• **Directive**:
Copy the items from the start through the line containing "point(168,450)", substituting "navigation panel" for "sidebar" and leaving everything else unchanged. Omit the pictures.

(Element lookup items)
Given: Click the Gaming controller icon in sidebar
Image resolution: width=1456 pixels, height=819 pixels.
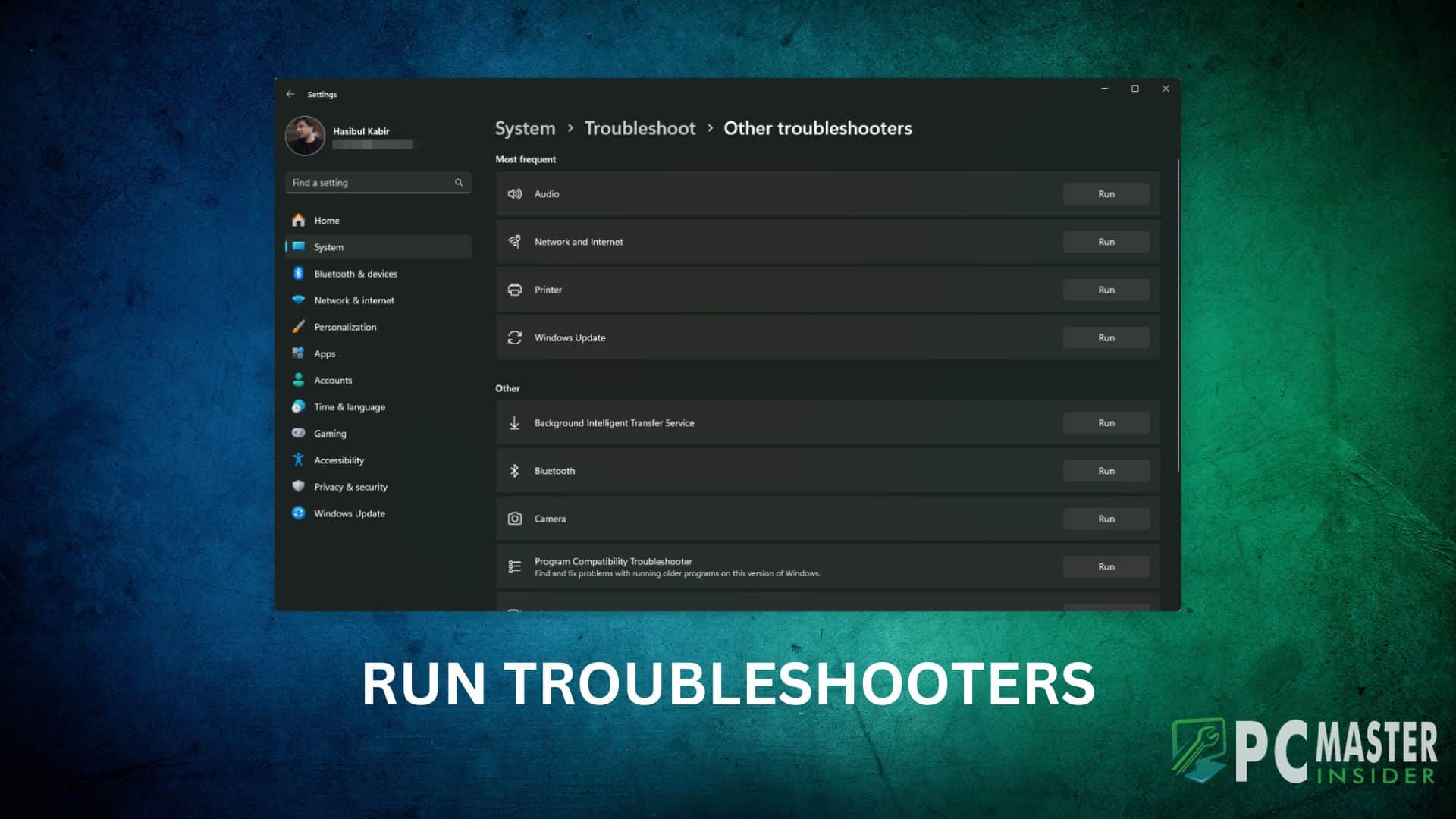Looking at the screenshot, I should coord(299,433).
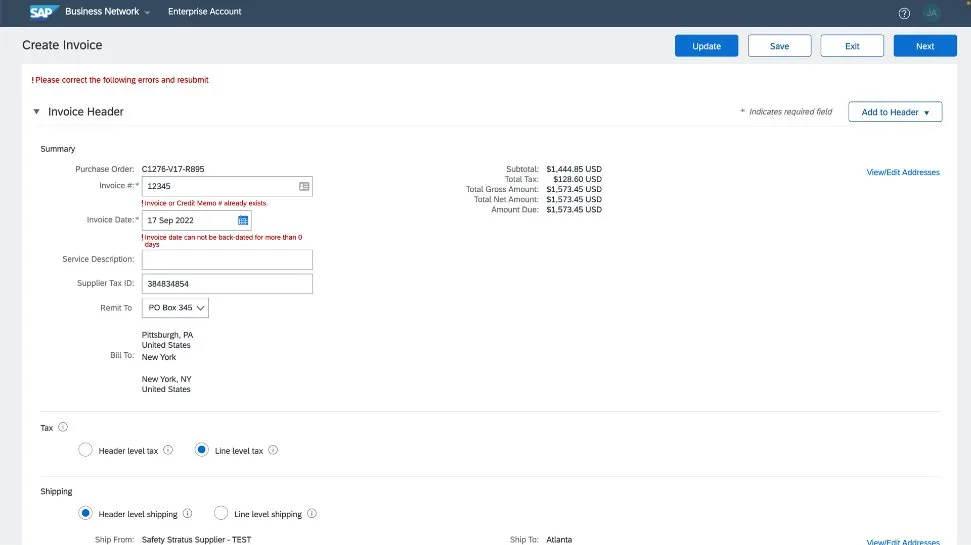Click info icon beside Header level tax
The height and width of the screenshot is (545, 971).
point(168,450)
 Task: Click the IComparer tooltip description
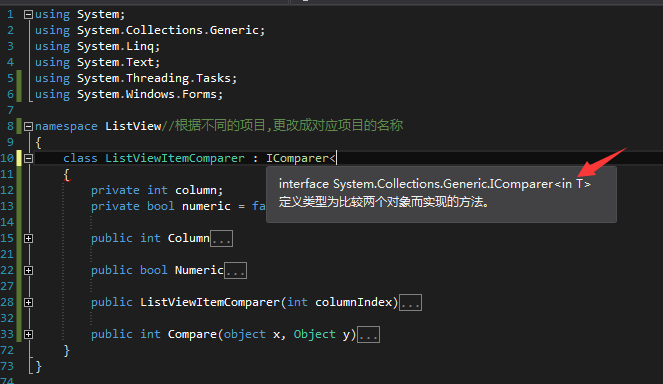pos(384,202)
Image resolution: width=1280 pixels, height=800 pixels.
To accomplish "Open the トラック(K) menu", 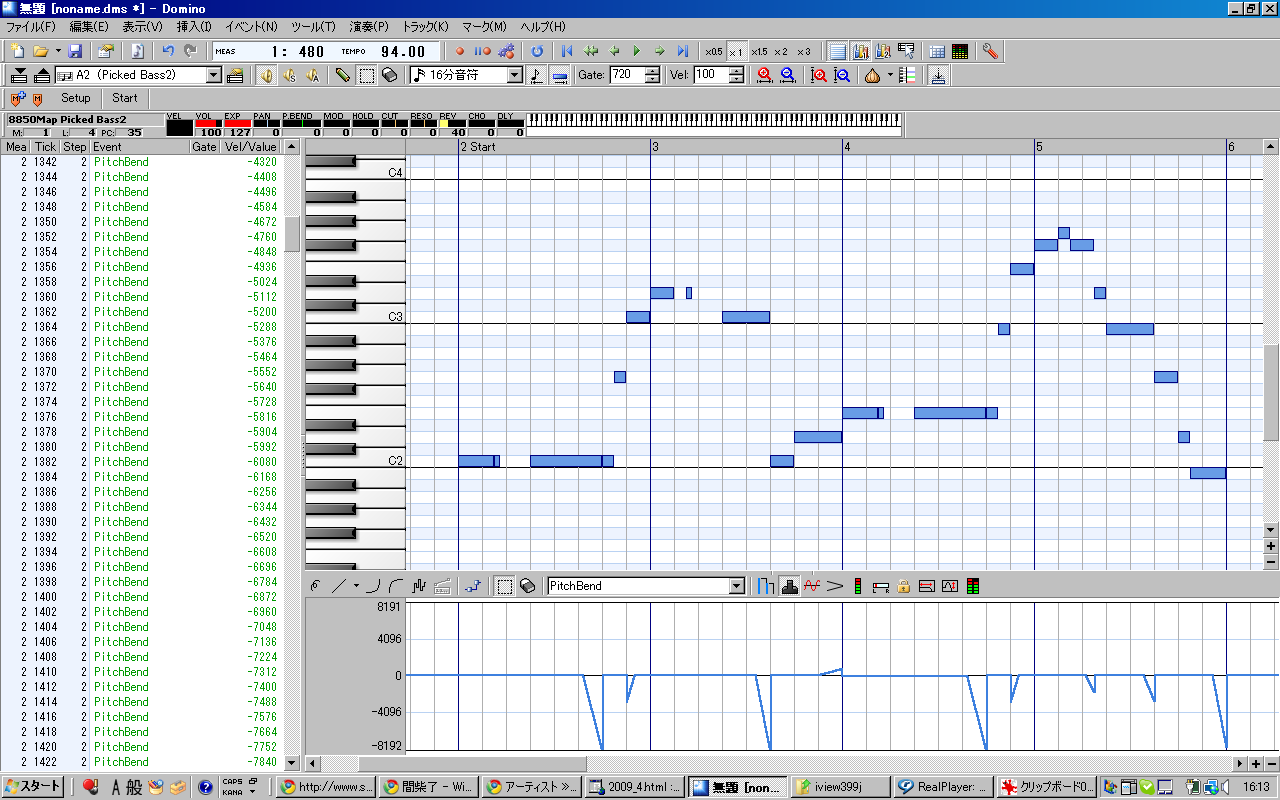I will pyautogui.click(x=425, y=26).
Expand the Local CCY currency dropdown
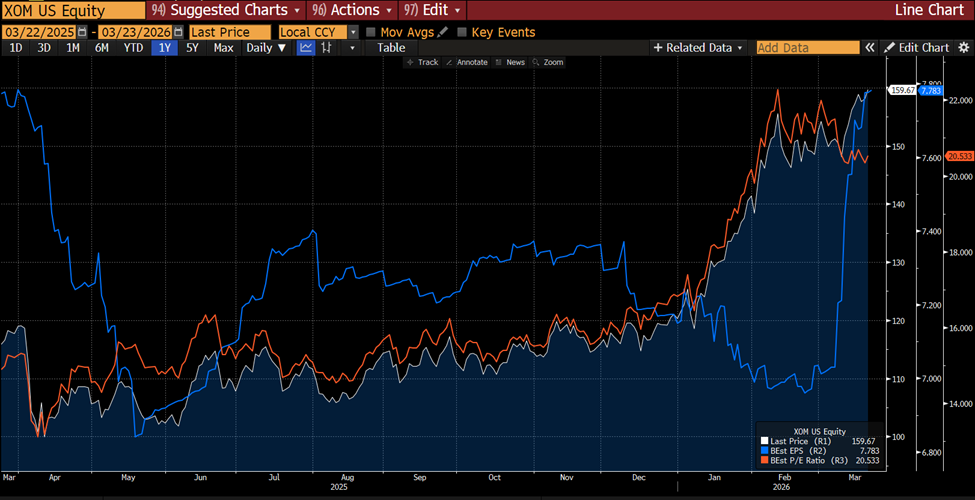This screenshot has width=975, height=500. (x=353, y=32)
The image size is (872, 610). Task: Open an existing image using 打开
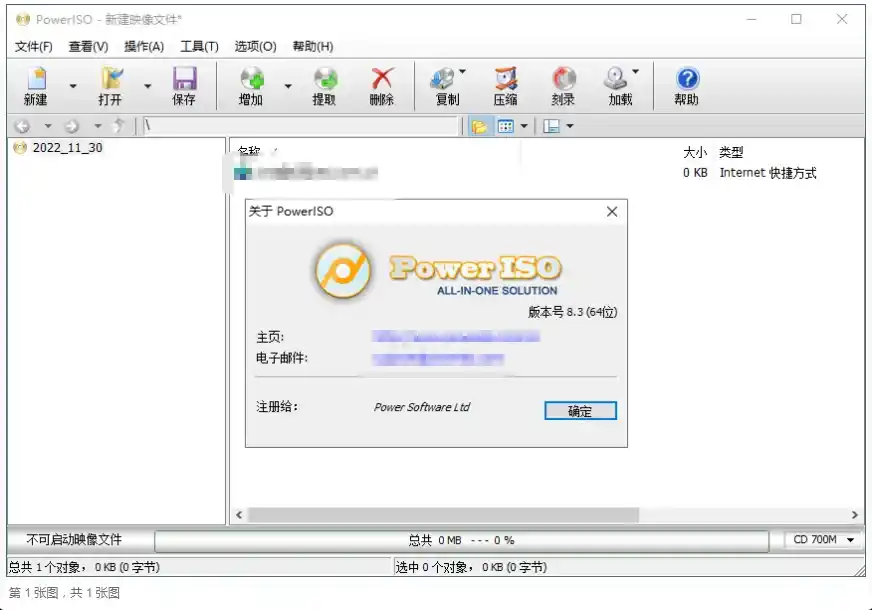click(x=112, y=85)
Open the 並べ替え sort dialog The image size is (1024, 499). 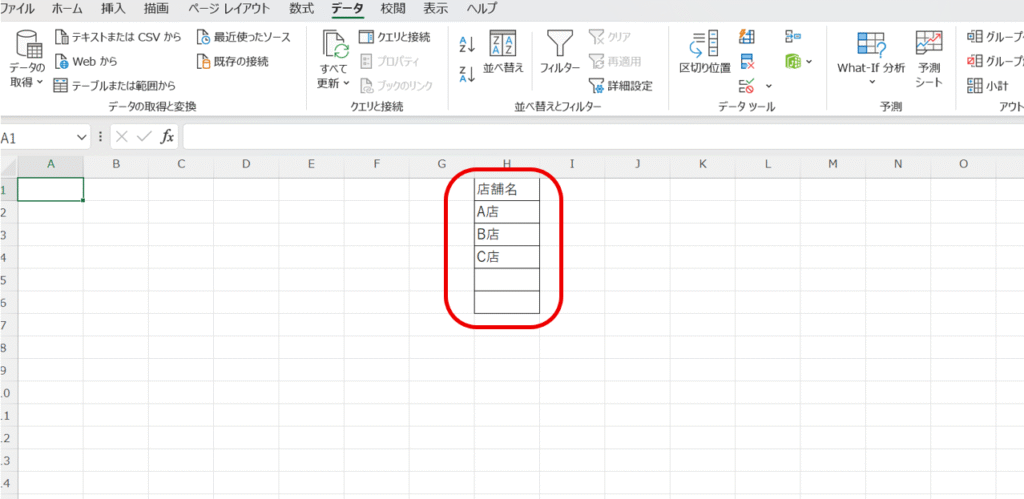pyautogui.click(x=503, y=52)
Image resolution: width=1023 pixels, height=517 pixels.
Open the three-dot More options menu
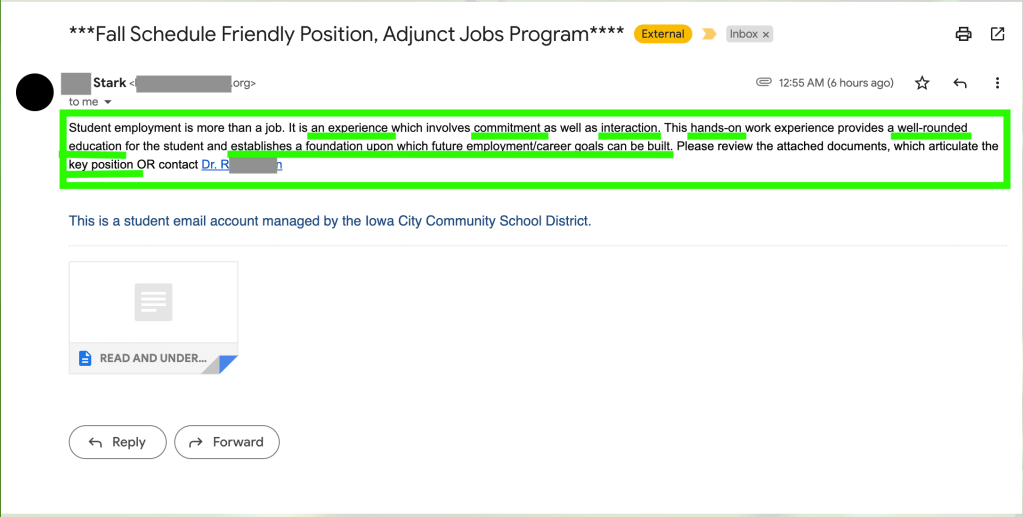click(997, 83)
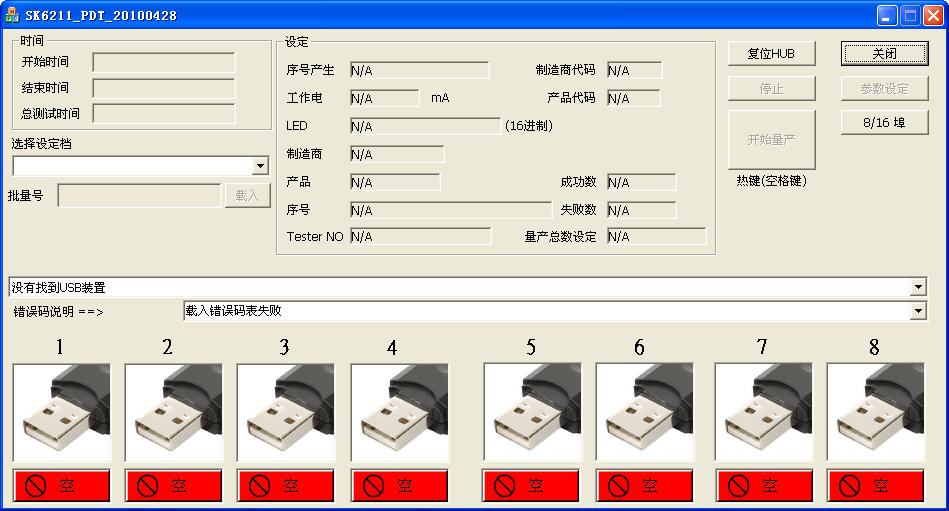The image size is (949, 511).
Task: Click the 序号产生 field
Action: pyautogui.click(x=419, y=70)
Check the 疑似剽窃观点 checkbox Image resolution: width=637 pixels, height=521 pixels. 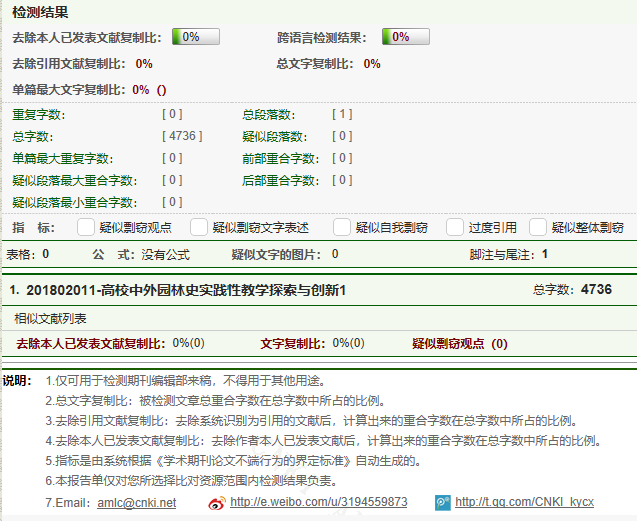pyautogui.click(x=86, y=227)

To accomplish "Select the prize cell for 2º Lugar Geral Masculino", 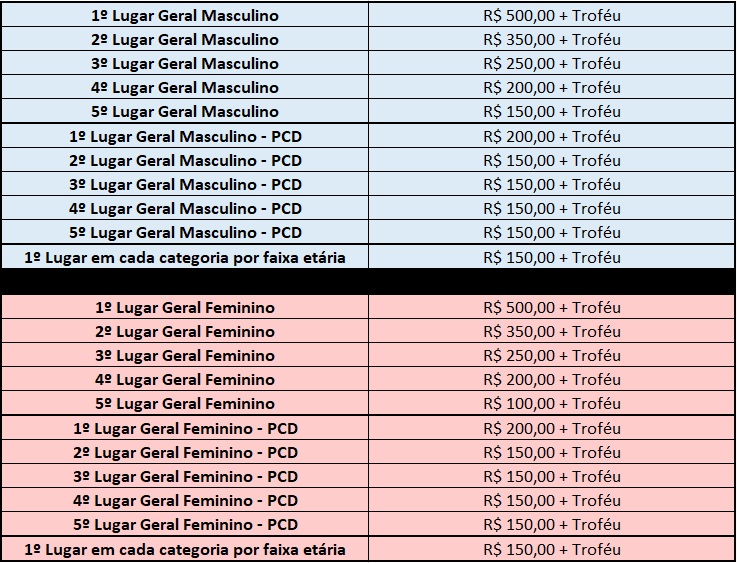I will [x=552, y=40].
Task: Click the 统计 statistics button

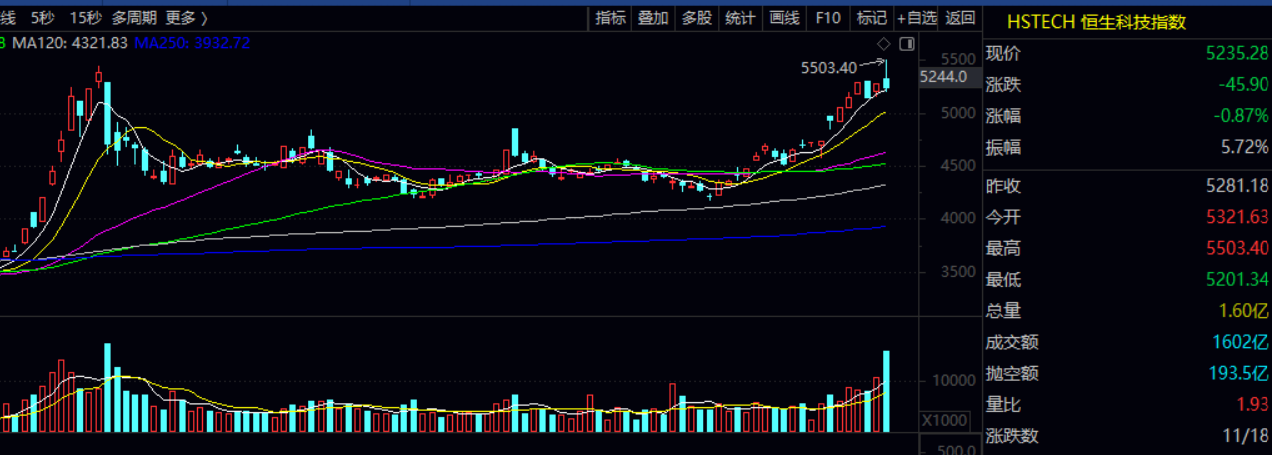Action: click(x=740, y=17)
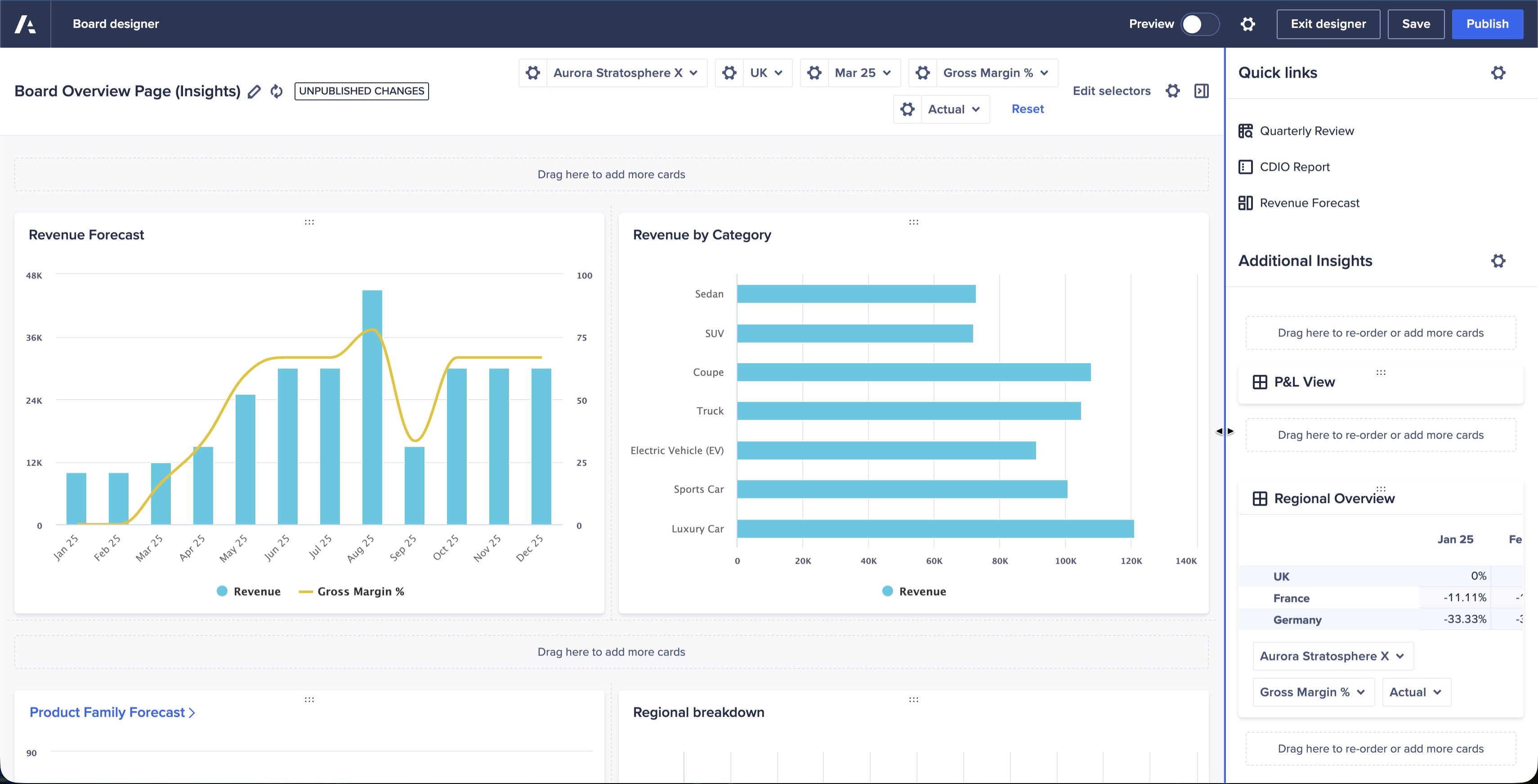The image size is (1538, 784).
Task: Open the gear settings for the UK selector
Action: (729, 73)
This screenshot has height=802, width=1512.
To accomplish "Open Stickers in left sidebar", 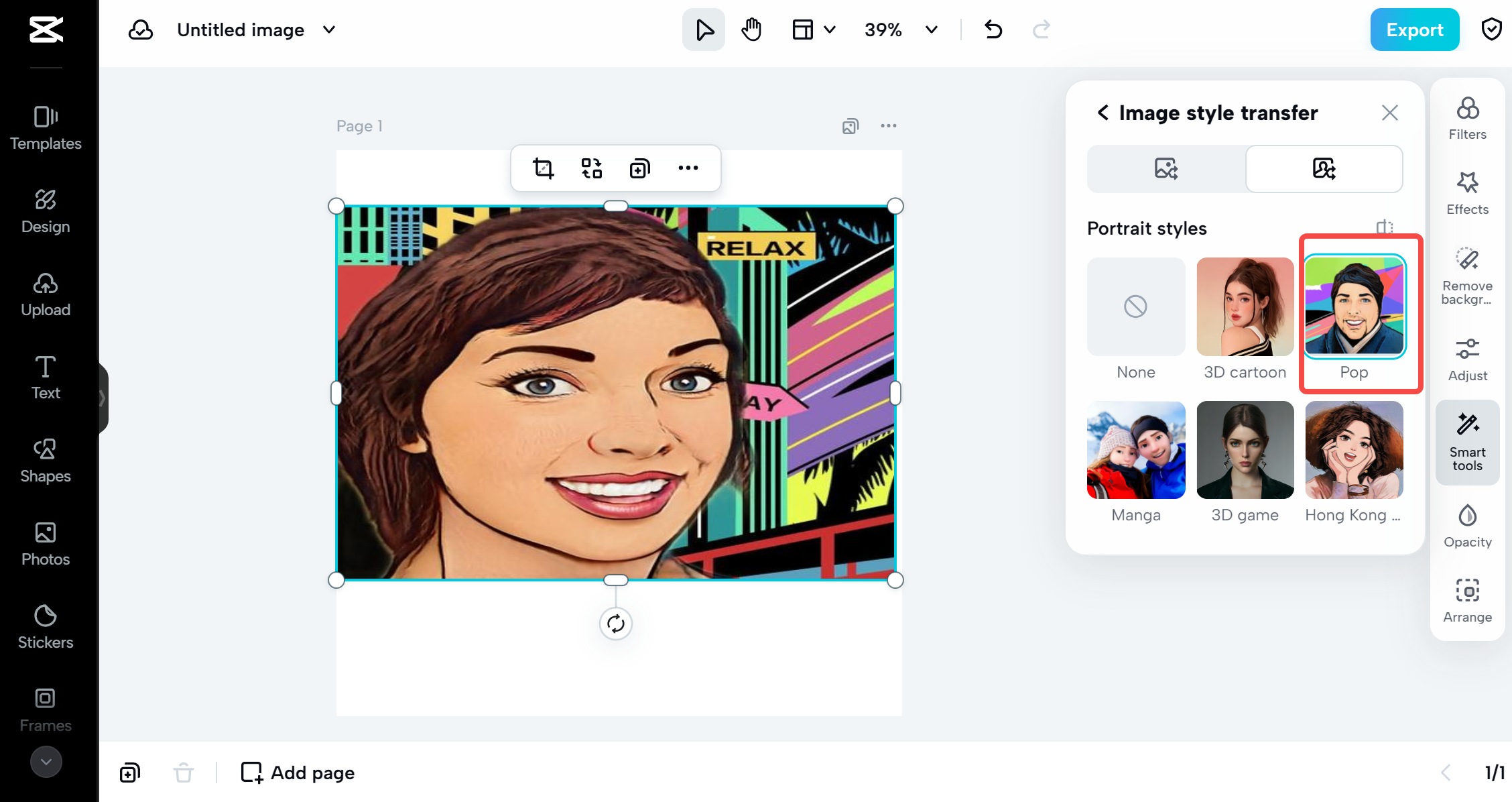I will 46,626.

• **Written answer**:
Given: Click the Gaming controller icon in navigation panel
Image resolution: width=1456 pixels, height=819 pixels.
Looking at the screenshot, I should coord(299,433).
Click info icon beside Header level tax
The height and width of the screenshot is (545, 971).
point(168,450)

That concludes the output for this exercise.